Aún así, le había advertido lo que había. Nada más ni nada menos. Tenían esa noche, sólo esa noche. Creyó que sus labios intentaban expresar eso mismo contra los suyos. Fuera lo que fuese lo que estuvieran haciendo, hacía que su confusión se transformase nuevamente en fiebre.

– ¿Qué hace?

– Darle placer -murmuró-. Confíe y ríndase al placer.

– No debería. No debiéramos. ¿Qué estamos haciendo?

– Explorar. Explore conmigo, ninfa y probaremos todos los placeres.

– Marlon, un poema muy pícaro.

Retrocedió un poco, pero seguía atrapándola con sus brazos.

– No huya de esto, Cressida. Tiene el nombre y el corazón de una exploradora. Explóreme, Cressida Mandeville.

Rozó su boca con la suya provocándole más tormento aún que un beso.

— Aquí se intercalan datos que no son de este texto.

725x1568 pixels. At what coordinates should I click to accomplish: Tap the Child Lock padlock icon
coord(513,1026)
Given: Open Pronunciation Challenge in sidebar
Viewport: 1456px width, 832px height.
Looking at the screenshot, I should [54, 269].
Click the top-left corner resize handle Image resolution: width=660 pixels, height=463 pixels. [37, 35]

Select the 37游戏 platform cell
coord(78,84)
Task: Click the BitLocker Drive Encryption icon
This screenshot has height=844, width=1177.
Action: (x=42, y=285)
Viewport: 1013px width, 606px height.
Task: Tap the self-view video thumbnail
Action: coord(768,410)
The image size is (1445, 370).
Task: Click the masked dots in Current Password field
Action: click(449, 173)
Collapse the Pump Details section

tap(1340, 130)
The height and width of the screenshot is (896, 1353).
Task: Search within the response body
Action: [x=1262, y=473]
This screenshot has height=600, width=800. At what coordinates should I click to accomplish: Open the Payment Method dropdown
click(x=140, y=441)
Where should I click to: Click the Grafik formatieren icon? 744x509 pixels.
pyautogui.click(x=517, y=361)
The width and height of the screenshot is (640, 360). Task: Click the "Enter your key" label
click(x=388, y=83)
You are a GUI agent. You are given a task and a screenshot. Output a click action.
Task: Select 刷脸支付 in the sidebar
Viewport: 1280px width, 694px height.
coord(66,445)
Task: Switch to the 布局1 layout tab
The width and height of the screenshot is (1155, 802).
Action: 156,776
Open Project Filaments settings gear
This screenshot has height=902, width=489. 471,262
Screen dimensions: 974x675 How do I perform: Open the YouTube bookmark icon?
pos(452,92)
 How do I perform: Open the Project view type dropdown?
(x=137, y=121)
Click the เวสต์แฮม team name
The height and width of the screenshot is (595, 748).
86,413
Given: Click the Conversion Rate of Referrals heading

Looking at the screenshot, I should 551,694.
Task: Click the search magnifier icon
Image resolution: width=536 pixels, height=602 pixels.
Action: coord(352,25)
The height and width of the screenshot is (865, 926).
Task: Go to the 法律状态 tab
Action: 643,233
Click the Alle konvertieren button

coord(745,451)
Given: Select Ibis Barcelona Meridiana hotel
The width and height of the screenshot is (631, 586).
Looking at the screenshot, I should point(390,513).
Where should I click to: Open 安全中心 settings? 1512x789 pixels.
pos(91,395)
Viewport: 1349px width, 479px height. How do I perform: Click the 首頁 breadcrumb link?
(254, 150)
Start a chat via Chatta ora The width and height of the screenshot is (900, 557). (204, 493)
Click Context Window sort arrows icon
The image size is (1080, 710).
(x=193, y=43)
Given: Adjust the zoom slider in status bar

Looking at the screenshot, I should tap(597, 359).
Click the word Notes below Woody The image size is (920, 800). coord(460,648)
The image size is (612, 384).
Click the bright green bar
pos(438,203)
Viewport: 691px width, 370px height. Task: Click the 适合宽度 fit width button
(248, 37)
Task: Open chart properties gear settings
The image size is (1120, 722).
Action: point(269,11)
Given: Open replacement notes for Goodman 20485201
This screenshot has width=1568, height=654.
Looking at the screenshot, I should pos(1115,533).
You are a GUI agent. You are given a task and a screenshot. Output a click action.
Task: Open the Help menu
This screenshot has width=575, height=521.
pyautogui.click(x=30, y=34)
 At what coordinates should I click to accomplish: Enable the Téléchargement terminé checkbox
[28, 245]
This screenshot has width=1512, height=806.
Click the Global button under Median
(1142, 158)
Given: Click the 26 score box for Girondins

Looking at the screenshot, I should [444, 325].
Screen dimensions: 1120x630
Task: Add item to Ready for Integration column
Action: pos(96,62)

– Vamos, pequeña. Explore. Le prometo que la llevaré de vuelta a buen puerto.

Deslizó las manos por sus brazos para encontrarse con las suyas y llevarlas a su costado.

– Suélteme la blusa.

Afortunadamente estaba apoyada contra el horno, lo cual evitó que se cayera al suelo. Con sus manos sobre las suyas muy poco a poco fue soltando su blusa de satén por fuera de sus pantalones y… ¡Oh, Dios! Presionó las manos contra su piel caliente. Las mantuvo ahí un momento y luego recorrió nuevamente sus brazos y hombros para acariciarle suavemente el cuello. Ella no pudo contener las ganas de estirarse y echar la cabeza hacia atrás contra el horno. Tampoco pudo evitar flexionar los dedos sobre su piel, tan suave y tersa por encima de sus huesos y músculos.

Sus expertas manos exploraron su nuca y su cuello, haciéndole sentir algo mágico. Lo atrajo más hacia ella y cuando sus labios se volvieron a rozar con los suyos, lo besó con fuerza. Entonces, tímidamente, asomó la lengua para lamer su boca.